=== Set task ===
Copy out the records word for word, beginning with the line that contains "This screenshot has width=452, height=282." and ending with the line that contains "Click the Gallery Images button", both included. Leave the pictures out.

=== Data for this task ===
- - - - -

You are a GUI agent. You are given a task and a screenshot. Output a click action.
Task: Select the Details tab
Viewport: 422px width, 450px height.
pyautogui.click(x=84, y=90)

- - - - -

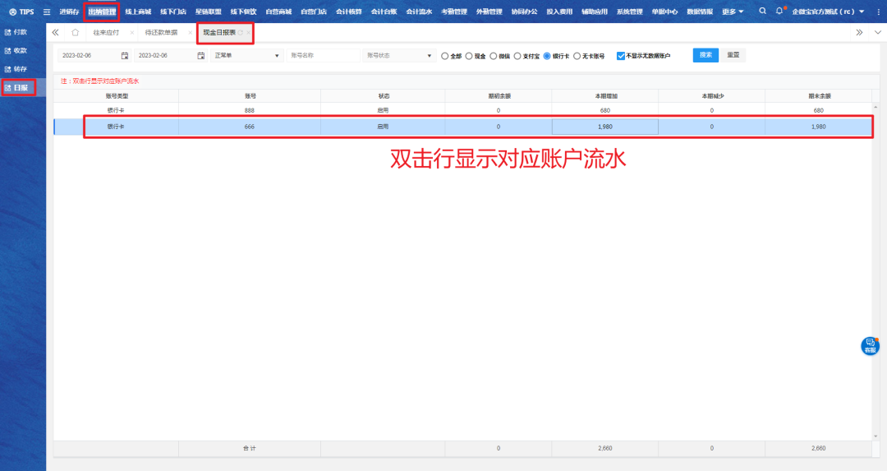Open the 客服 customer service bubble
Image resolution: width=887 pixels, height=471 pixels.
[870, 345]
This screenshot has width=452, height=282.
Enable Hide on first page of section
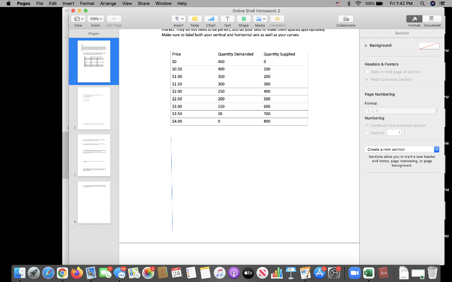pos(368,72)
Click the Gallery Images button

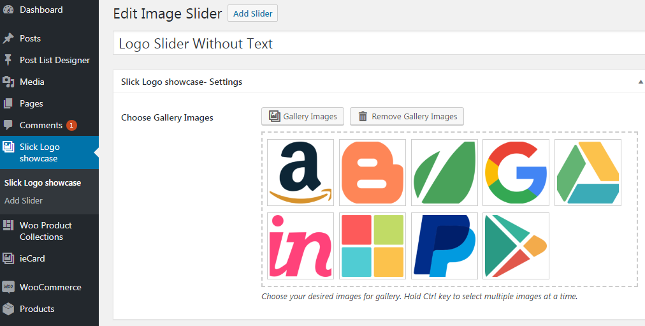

- - - - -

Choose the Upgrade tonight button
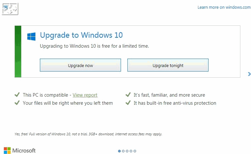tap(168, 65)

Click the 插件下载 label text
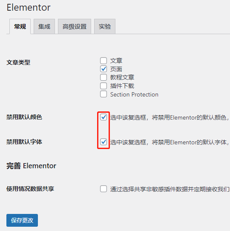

- - - - -

=== Final result ===
This screenshot has width=452, height=282.
Enable Hide on first page of section
pos(368,72)
Click the Gallery Images button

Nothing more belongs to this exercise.